Ф. В. ШЕЛЛИНГ

.

Ф. В. ШЕЛЛИНГ

ПИСЬМО ДЕСЯТОЕ

Вы правы, остается еще одно — знать, что существует объек­тивная сила, которая грозит уничтожением нашей свободе, и с этой твердой, непоколебимой уверенностью в сердце бороться против нее, бороться со всей силой своей свободы и в этой борьбе погиб­нуть. Вы вдвойне правы, друг мой, поскольку и тогда, когда эта возможность давно уже исчезнет для света разума, ее надо будет сохранить для искусства, для высшего в искусстве.

Часто спрашивали, как разум греков мог вынести противоре­чия, заключенные в их трагедиях: смертный, предназначенный роком стать преступником, борется против рока и все-таки страш­но карается за преступление, которое было велением судьбы! Основание этого противоречия, то, что позволяло выносить его, коренилось глубже, чем его искали, оно коренилось в борьбе человеческой свободы с силой объективного мира, в борьбе, в ко­торой смертный необходимо должен был — если эта сила есть всемогущество (фатум) — погибнуть и тем не менее, поскольку он не погибал без борьбы, должен был понести кару за саму свою гибель. То, что преступник, лишь подчинившийся могуществу судьбы, все-таки карался, было признанием человеческой свобо­ды, чести, признанием, которого заслуживала свобода. Греческая трагедия чтила человеческую свободу тем, что она допускала борьбу своих героев с могуществом судьбы; чтобы не преступать границы искусства, греческая трагедия должна была представ­лять своих героев побежденными, но, чтобы устранить это вы­нужденное законами искусства унижение человеческой свободы, она карала и за то преступление, которое было предопределено судьбой. Пока человек еще свободен, он твердо стоит под ударами могущественной судьбы. Побежденный, он перестает быть сво­бодным. Погибая, он все еще обвиняет судьбу в том, что она лишила его свободы. Примирить свободу и гибель не могла и гре­ческая трагедия. Лишь существо, лишенное свободы, могло подчи­ниться судьбе. В том, что кара добровольно принимается и за неизбежное преступление и тем самым в самой утрате своей свободы доказывается именно эта свобода, что в самой гибели выражается свободная воля человека,— во всем этом заключена высокая мысль.

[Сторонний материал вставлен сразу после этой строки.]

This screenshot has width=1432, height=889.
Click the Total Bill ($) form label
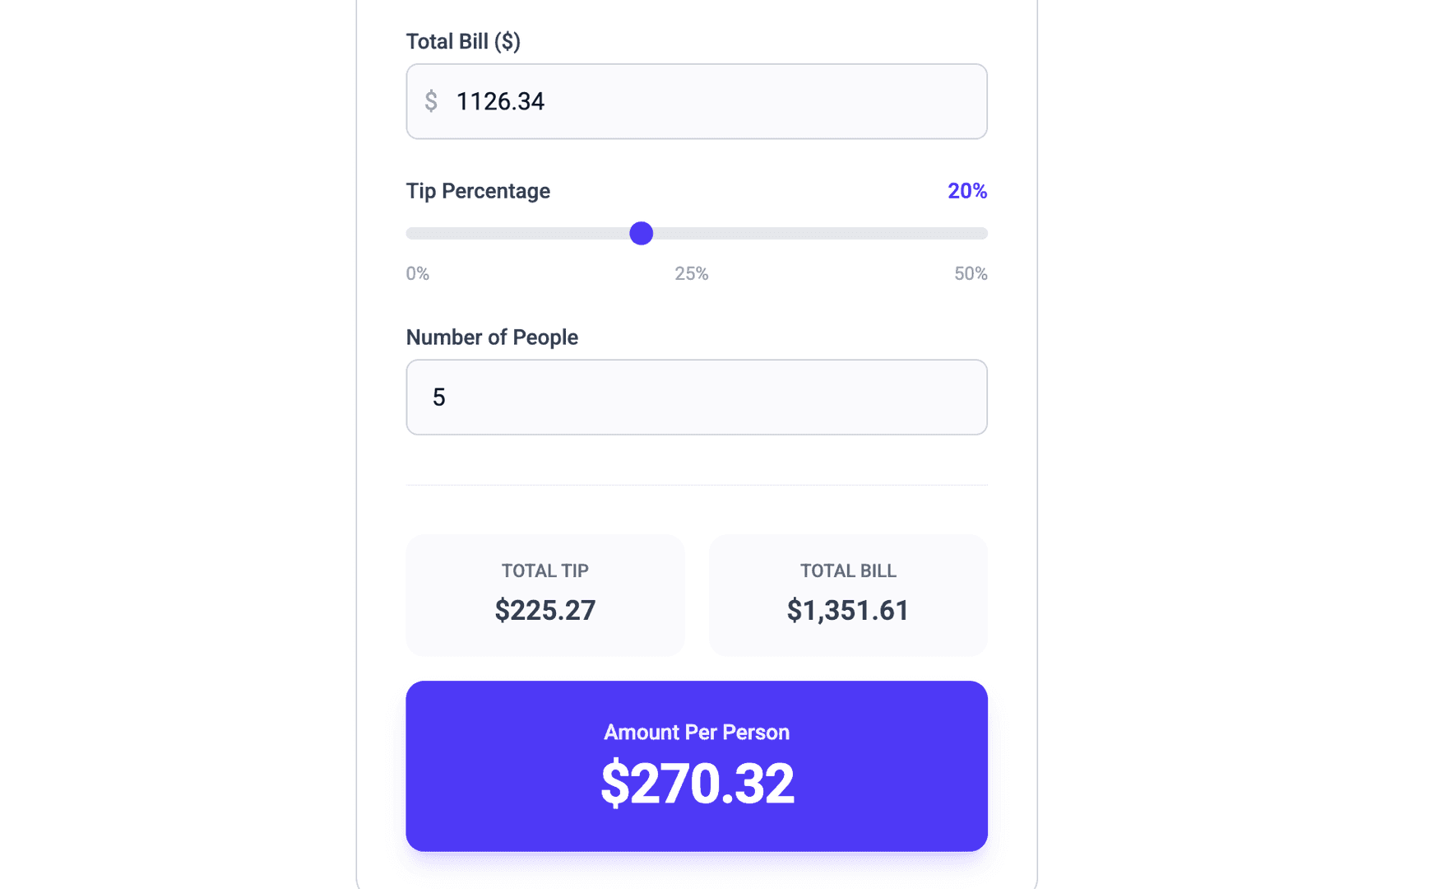tap(463, 40)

Как во всех областях, так и здесь греческое искусство долж­но служить образцом. Нет народа, который и в этом был бы на­столько верен человеческому характеру, как греки.

Пока человек пребывает в области природы, он в собственном смысле слова — господин природы так же, как он может быть господином самого себя. Он отводит объективному миру опреде­ленные границы, которые ему не дозволено преступать. Представ­ляя себе объект, придавая ему форму и прочность, он властвует над ним. Ему нечего его бояться, ведь он сам заключил его в опре­деленные границы. Однако, как только он эти границы устраня­ет, как только объект становится уже недоступным представле­нию, т. е. как только человек сам преступает границу представ­ления, он ощущает себя погибшим. Страхи объективного мира преследуют его. Ведь он уничтожил границы объективного мира, как же ему преодолеть его? Он уже не может придать форму безграничному объекту, неопределенный, он носится перед его взором; как остановить его, как схватить, как положить границы его могуществу?